Segue agora o mapa com a distribuição espacial do PIB do Mato Grosso do Sul.
ggplot() +
geom_sf(data = map_mun, aes(fill=cat), size = .3, color = "grey30") +
scale_fill_brewer(palette = "RdYlGn", direction = 1) +
geom_sf_text(data = map_mun[which(map_mun$cat=="D10"), ], aes(label = name_muni), size = 2) +
labs(fill="Decil", title = "Participação municipal no PIB do Mato Grosso do Sul (2019)", x="Longitude", y="Latitude", caption = "Fonte: PIB dos municípios/IBGE")+
geom_sf(data = map_uf, size = .5, colour="black", fill = NA) +
annotation_scale(location = "bl", width_hint = 0.5) +
annotation_north_arrow(location = "bl", which_north = "true",
pad_x = unit(0.65, "in"), pad_y = unit(0.25, "in"),
style = north_arrow_fancy_orienteering)+
coord_sf(xlim = c(-60, -50), ylim = c(-15, -25))
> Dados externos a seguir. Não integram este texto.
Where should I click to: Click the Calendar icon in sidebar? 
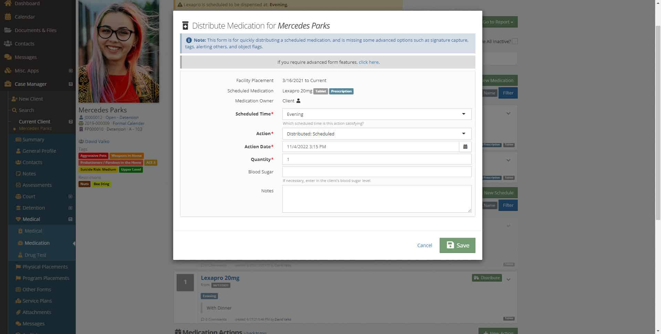click(8, 17)
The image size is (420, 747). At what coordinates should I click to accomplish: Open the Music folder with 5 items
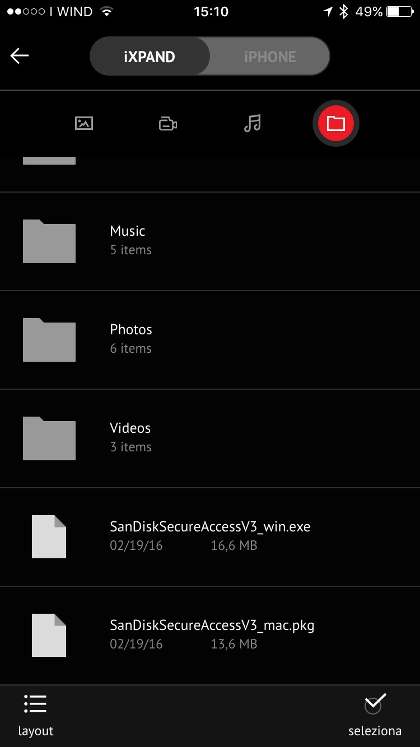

Cabe tecer breves comentários sobre as funções utilizadas. Por meio
da geom_sf_text, apenas os nomes dos municípios pertecentes
ao último decil foram selecionados. A escala geográfica foi anotada por
meio da função annotation_scale; enquanto a direção Norte
foi anotada pela annotation_north_arrow. Ambas são do
pacote ggspatial. Usando limites das coordenadas
geográficas, a função coord_sf oferece uma aproximação do
objeto de análise.
Com relação aos padrões espaciais, fica claro que municípios com maior participação na formação da renda, compartilham fronteira comum. Grosso modo, eles estão localizados nas proximidades da capital Campo Grande. No outro extremo da curva, dado que municípios com baixa participação no PIB também são fronteira comum, o efeito proximidade também aparenta restringir o dinamismo dos municípios pobres.